I'm trying to prove the following question with a different path,
Suppose there exists a linear map on V whose null space and range are both finite-dimensional, prove that V is finite-dimensional.
Now, instead of trying to build a basis from null space and rang T, I want to say that since V is infinite-dimensional, I can construct a list of linearity independent vectors of any length k>0. Specifically, $k>\dim $ range$ T =n$, now suppose $v_1,…,v_k$ are such linearity independent vectors, then $Tv_1,\dots, Tv_k$ are linearly independent in the range, but this is a contradiction since we can't have a length of independent list bigger than the dimension of the space.
Best Answer
I found the problem interesting and I think I found a proof.
Firstly, I have been told that this theorem only holds for vector spaces over the same field. So the question becomes the following.
Let $V$ and $W$ be vector spaces defined over the same field $F$. Let $T : V\to W$ be a linear map. Suppose that range$T$ and null$T$ are finite dimensional. Prove that $V$ is finite dimensional.
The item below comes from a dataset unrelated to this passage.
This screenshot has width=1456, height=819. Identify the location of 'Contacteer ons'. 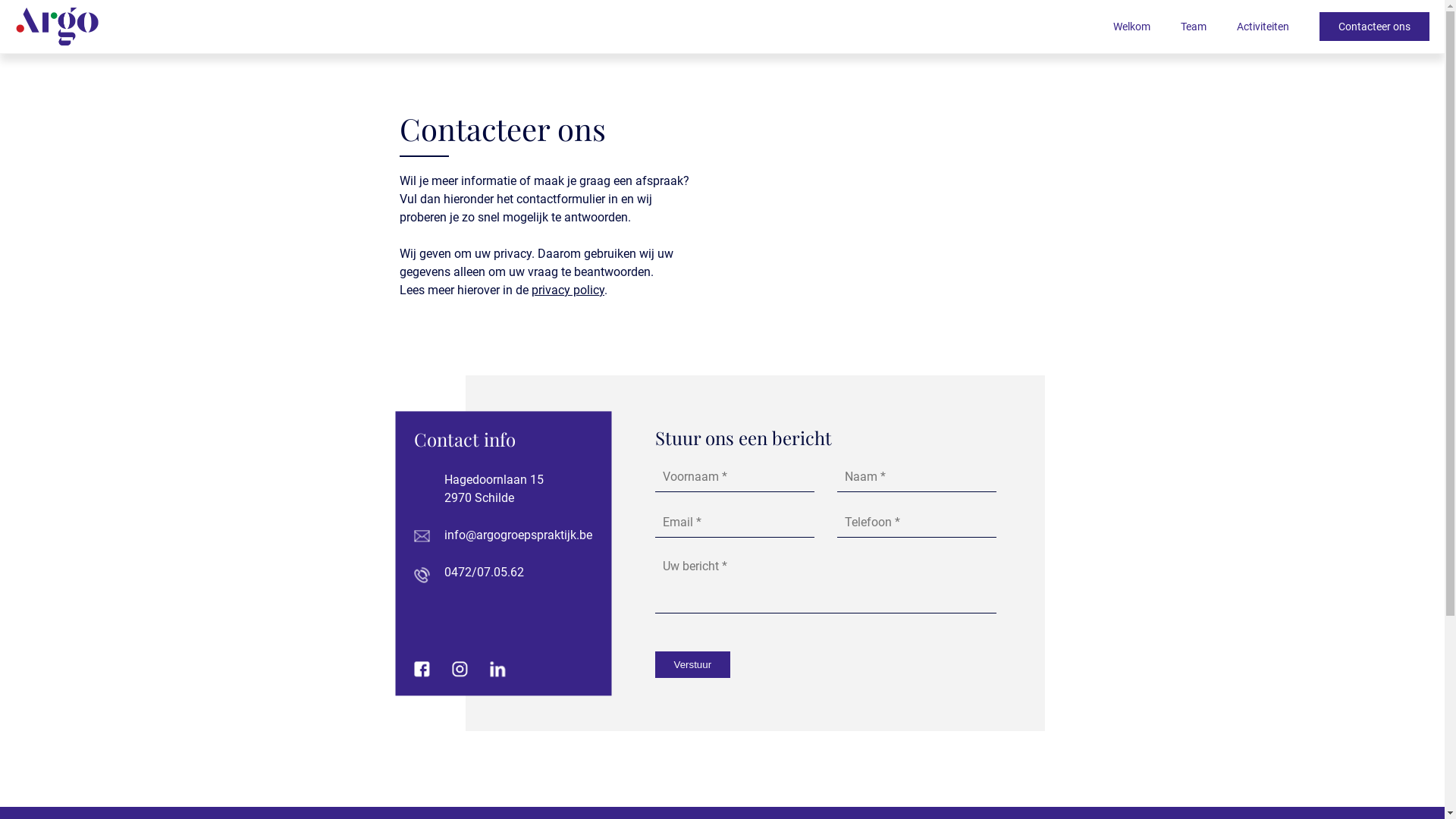
(1374, 26).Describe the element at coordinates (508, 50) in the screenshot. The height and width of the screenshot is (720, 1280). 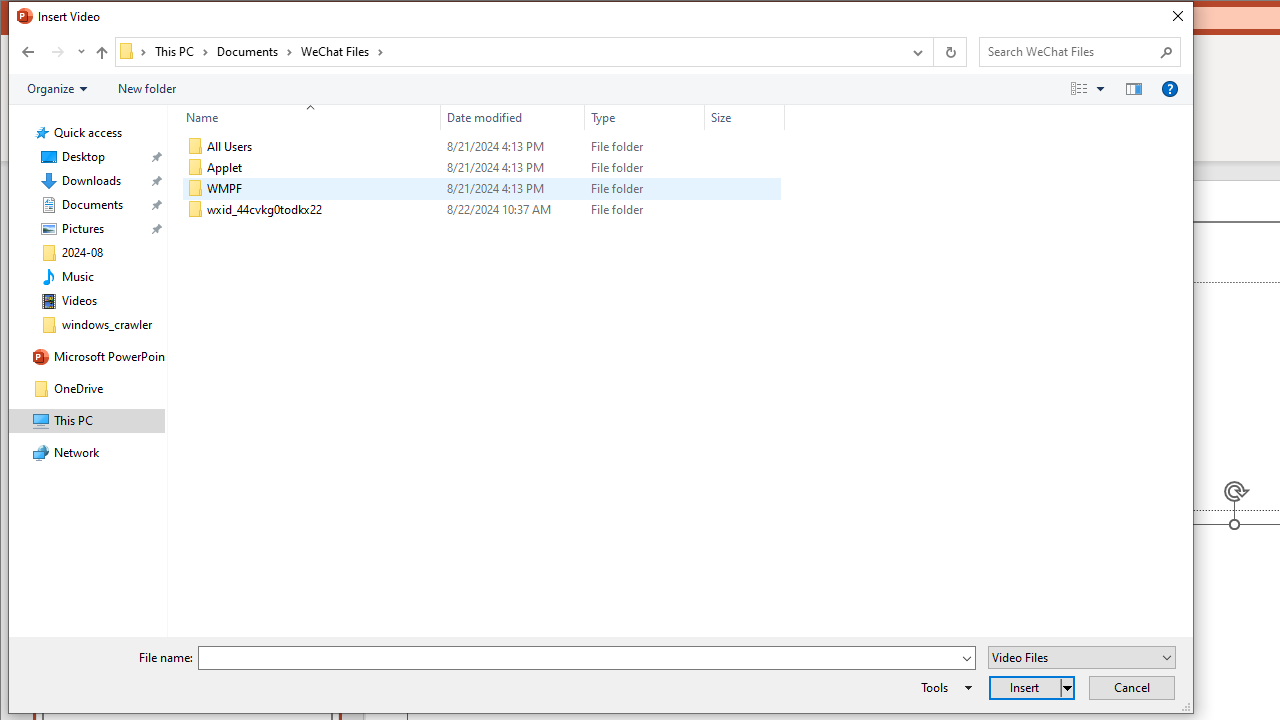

Proof: Given that range$T$ is finite dimensional, there exists a basis of range$T$. Let $Tv_1,. . .,Tv_n$ be the basis of range$T$. Assuming that the function $T$ is not a partial function. We see that for every $v\in V$, $Tv\in$ range$T$. Because $Tv_1,. . .,Tv_n$ is a basis, there exists scalars $a_1,. . .,a_n$ such that $Tv=a_1Tv_1+. . .+a_nTv_n$. Subtracting $Tv$ from both sides and using the linearity of $T$ we get $T(a_1v_1+. . .+a_nv_n-v)=0$.
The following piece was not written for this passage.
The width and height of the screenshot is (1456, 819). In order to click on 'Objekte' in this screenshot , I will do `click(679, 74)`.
Given that null$T$ is finite dimensional. Let $w_1,. . .,w_m$ be a basis of null$T$. Then, $a_1v_a+. . .+a_nv_n-v=c_1w_1+. . .+c_mw_m$ $\implies$ $a_1v_a+. . .+a_nv_n-c_1w_1+. . .+c_mw_m=v$.
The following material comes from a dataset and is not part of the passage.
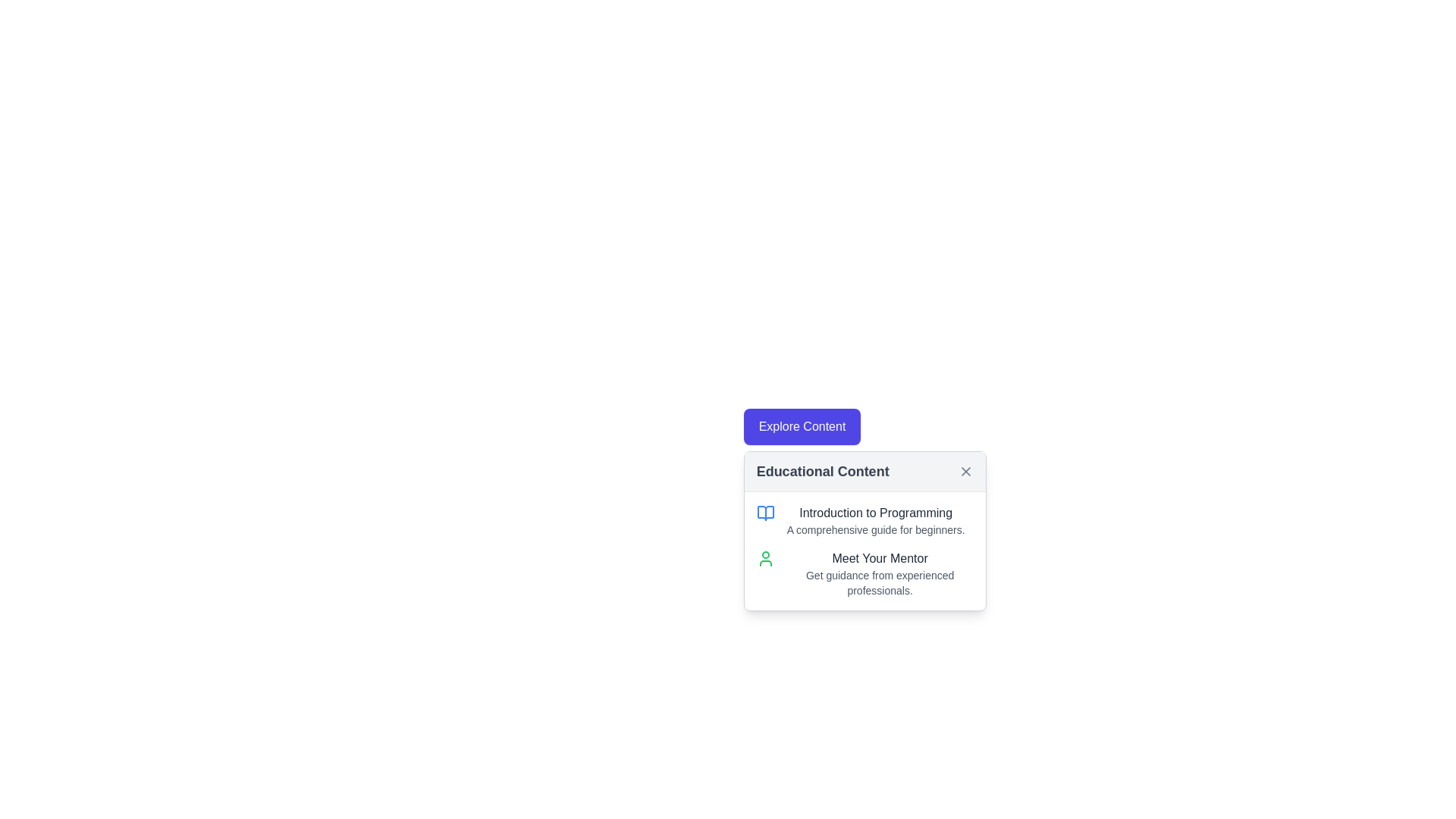 This screenshot has height=819, width=1456. Describe the element at coordinates (864, 573) in the screenshot. I see `the green person icon in the informational block titled 'Meet Your Mentor'` at that location.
The list $v_1,. . .,v_n,w_1,. . .,w_m$ spans $V$ because $v$ was an arbitrary vector. Hence, $V$ is finite dimensional.
Note that this result is also consistent with the rank-nullity theorem. Note that you cannot use the rank nullity theorem to prove this as the rank nullity theorem already assumes that $V$ is finite dimensional.
I did post this proof as another question. Although I think the proof is correct. If someone finds a mistake, I will update you on it.